### Vorliegender Text
NO COUNTRY FOR OLD MAN
Wann hat das eigentlichen angefangen, diese ganze schräge Entwicklung? Man wird keinen Tag festlegen können, vielleicht noch nicht einmal ein Jahr, denn die Entwicklung begann schleichend, entwickelte aber allmählich eine fast unaufhaltsam scheinende Dynamik. Ich glaube, es hat in den 90ern angefangen, als man begann, Kinder nicht mehr Kinder zu nennen, sondern kids. Eine Akzentverschiebung: Kinder werden erzogen, lernen Regeln und sollen so gesellschaftliche Normen internalisieren. Sie gehen in die Schule und sind Teil einer Klassengemeinschaft, in der man lernen muss, mit unterschiedlichen Temperamenten, Verhaltensweisen und Auslegungen der Regeln und Normen klar zu kommen. Man wächst – an sich, seinen Frustrationen und den Herausforderungen der Gemeinschaft.
Bei Kids ist das anders, denn die sind cool, die Erwachsenen dagegen schon eher „Oldschool“! Kids sind „allwright“ – und können deshalb mit der verkehrt herum aufgesetzten Kappe nicht nur im Unterricht und im Gottesdienst, so sie denn mal einen aufsuchen, sitzen, sondern auch zu Bett gehen! Kids sind autonome Wesen, die Erwachsenen laufen nebenher mit! Sie sind Servicepersonal für die Kids, die alle so schrecklich individuell sind, was man an den Labels ihrer Kleidung sehen kann! Das ist ein Unterschied gegenüber früheren Zeiten, in denen die Alten (die Eltern) immer über die Jungen (die Kinder) und ihr schlechtes Benehmen geklagt haben. Heute wird eben nicht geklagt, sondern schlechtes Benehmen als Ausdruck der entwickelten oder sich entwickelnden Individualität uminterpretiert und zur neuen Norm erhoben. Erziehung ist an ihr Ende gekommen!
Aus der Klassengemeinschaft ist allmählich eine Lerngruppe geworden, aus der Lerngruppe ein individuell Lernender hervorgegangen, der darüber entscheidet, was und wie er lernt! Die Balance zwischen Individuum und Gesellschaft, in der der Einzelnen sich als Einzelner und zugleich als soziales Wesen und Teil der Gemeinschaft versteht, geht verloren. Der Einzelne sieht sich singulär, einzigartig. Er ist der Herrscher auf seinem Thron, und die Welt besteht aus tausenden von Königreichen!

### Aufgabenstellung
- 1) Entnehmen Sie dem Text über Kinder und Kids den Abschnitt von „Bei Kids ist“ bis einschließlich „ihr Ende gekommen!“ wortgetreu.
- 2) Nennen Sie alle Situationen, in denen Kids laut dem Text über Kinder und Kids die Kappe verkehrt herum aufgesetzt haben können.

Einträge der Sammlung
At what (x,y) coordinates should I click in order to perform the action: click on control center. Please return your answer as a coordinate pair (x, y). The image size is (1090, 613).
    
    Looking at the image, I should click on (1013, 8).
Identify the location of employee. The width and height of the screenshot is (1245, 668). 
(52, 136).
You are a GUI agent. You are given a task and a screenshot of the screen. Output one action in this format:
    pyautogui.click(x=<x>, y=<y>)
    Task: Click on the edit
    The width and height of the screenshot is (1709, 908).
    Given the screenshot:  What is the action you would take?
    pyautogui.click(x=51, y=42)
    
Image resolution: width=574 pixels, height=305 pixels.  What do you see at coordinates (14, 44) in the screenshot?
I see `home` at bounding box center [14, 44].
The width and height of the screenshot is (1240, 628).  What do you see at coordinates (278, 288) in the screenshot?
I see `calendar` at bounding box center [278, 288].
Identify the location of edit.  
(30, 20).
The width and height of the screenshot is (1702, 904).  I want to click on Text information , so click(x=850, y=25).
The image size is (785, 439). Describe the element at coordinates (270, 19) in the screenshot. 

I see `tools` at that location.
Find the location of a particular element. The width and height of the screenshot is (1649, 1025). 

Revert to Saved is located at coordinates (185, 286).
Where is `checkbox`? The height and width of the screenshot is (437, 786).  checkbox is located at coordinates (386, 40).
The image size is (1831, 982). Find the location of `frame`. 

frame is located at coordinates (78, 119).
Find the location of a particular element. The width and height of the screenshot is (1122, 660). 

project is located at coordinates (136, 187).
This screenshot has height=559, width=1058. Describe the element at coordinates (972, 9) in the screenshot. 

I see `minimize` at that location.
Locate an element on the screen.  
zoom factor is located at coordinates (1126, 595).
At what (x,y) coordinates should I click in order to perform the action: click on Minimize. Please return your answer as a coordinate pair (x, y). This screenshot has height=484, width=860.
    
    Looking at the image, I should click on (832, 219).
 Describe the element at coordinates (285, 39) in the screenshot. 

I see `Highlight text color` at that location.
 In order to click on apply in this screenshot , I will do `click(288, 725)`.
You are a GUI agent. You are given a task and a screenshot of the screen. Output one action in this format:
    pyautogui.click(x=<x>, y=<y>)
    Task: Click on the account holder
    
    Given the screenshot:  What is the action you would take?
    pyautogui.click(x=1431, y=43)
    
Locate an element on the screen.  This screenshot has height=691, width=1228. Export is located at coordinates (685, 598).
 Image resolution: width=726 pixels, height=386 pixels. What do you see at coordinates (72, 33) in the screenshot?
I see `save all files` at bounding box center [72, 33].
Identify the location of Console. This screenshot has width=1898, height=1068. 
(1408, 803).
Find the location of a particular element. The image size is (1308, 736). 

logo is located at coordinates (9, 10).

### Gelöste Aufgaben
- 1)
Bei Kids ist das anders, denn die sind cool, die Erwachsenen dagegen schon eher „Oldschool“! Kids sind „allwright“ – und können deshalb mit der verkehrt herum aufgesetzten Kappe nicht nur im Unterricht und im Gottesdienst, so sie denn mal einen aufsuchen, sitzen, sondern auch zu Bett gehen! Kids sind autonome Wesen, die Erwachsenen laufen nebenher mit! Sie sind Servicepersonal für die Kids, die alle so schrecklich individuell sind, was man an den Labels ihrer Kleidung sehen kann! Das ist ein Unterschied gegenüber früheren Zeiten, in denen die Alten (die Eltern) immer über die Jungen (die Kinder) und ihr schlechtes Benehmen geklagt haben. Heute wird eben nicht geklagt, sondern schlechtes Benehmen als Ausdruck der entwickelten oder sich entwickelnden Individualität uminterpretiert und zur neuen Norm erhoben. Erziehung ist an ihr Ende gekommen!

- 2)
- im Unterricht
- im Gottesdienst
- beim Zubettgehen